* **RECORDS SUPPLIED**
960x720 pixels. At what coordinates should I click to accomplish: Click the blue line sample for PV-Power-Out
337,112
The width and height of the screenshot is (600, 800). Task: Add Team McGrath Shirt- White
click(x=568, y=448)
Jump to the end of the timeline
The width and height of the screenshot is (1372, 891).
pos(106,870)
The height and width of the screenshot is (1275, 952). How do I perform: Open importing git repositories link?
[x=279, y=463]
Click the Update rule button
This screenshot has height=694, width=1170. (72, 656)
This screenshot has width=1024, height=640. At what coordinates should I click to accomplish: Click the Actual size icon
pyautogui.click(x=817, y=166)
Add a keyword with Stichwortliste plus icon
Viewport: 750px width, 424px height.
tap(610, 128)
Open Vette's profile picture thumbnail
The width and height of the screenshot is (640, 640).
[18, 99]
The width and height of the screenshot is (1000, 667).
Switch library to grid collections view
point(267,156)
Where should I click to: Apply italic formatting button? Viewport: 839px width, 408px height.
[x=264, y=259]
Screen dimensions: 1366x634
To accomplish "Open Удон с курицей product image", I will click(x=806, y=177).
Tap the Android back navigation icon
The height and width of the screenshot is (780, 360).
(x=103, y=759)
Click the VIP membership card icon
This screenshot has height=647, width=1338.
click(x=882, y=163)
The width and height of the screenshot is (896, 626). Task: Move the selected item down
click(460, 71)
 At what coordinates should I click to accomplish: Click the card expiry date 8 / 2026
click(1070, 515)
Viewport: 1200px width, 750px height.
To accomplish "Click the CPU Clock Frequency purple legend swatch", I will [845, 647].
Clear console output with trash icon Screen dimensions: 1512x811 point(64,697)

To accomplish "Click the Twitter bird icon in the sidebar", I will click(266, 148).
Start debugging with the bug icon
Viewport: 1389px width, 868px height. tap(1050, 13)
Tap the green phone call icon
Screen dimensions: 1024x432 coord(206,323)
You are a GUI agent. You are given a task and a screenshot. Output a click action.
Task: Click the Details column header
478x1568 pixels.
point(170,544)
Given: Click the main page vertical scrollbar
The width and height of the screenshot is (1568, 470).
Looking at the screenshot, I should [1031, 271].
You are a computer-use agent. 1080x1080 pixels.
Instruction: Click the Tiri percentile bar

* **WORK INSTRUCTIONS**
Reproduce the records verbatim, starting at the line containing "Click the Update rule button" and ending at the last line of the records, both included.

* **EXPECTED ANSWER**
Click the Update rule button
This screenshot has height=694, width=1170. (72, 656)
This screenshot has width=1024, height=640. At what coordinates should I click to accomplish: Click the Actual size icon
pyautogui.click(x=817, y=166)
Add a keyword with Stichwortliste plus icon
Viewport: 750px width, 424px height.
tap(610, 128)
Open Vette's profile picture thumbnail
The width and height of the screenshot is (640, 640).
[18, 99]
The width and height of the screenshot is (1000, 667).
Switch library to grid collections view
point(267,156)
Where should I click to: Apply italic formatting button? Viewport: 839px width, 408px height.
[x=264, y=259]
Screen dimensions: 1366x634
To accomplish "Open Удон с курицей product image", I will click(x=806, y=177).
Tap the Android back navigation icon
The height and width of the screenshot is (780, 360).
(x=103, y=759)
Click the VIP membership card icon
This screenshot has height=647, width=1338.
click(x=882, y=163)
The width and height of the screenshot is (896, 626). Task: Move the selected item down
click(460, 71)
 At what coordinates should I click to accomplish: Click the card expiry date 8 / 2026
click(1070, 515)
Viewport: 1200px width, 750px height.
To accomplish "Click the CPU Clock Frequency purple legend swatch", I will [845, 647].
Clear console output with trash icon Screen dimensions: 1512x811 point(64,697)

To accomplish "Click the Twitter bird icon in the sidebar", I will click(266, 148).
Start debugging with the bug icon
Viewport: 1389px width, 868px height. tap(1050, 13)
Tap the green phone call icon
Screen dimensions: 1024x432 coord(206,323)
You are a GUI agent. You are given a task and a screenshot. Output a click action.
Task: Click the Details column header
478x1568 pixels.
point(170,544)
Given: Click the main page vertical scrollbar
The width and height of the screenshot is (1568, 470).
Looking at the screenshot, I should [1031, 271].
You are a computer-use agent. 1080x1080 pixels.
Instruction: Click the Tiri percentile bar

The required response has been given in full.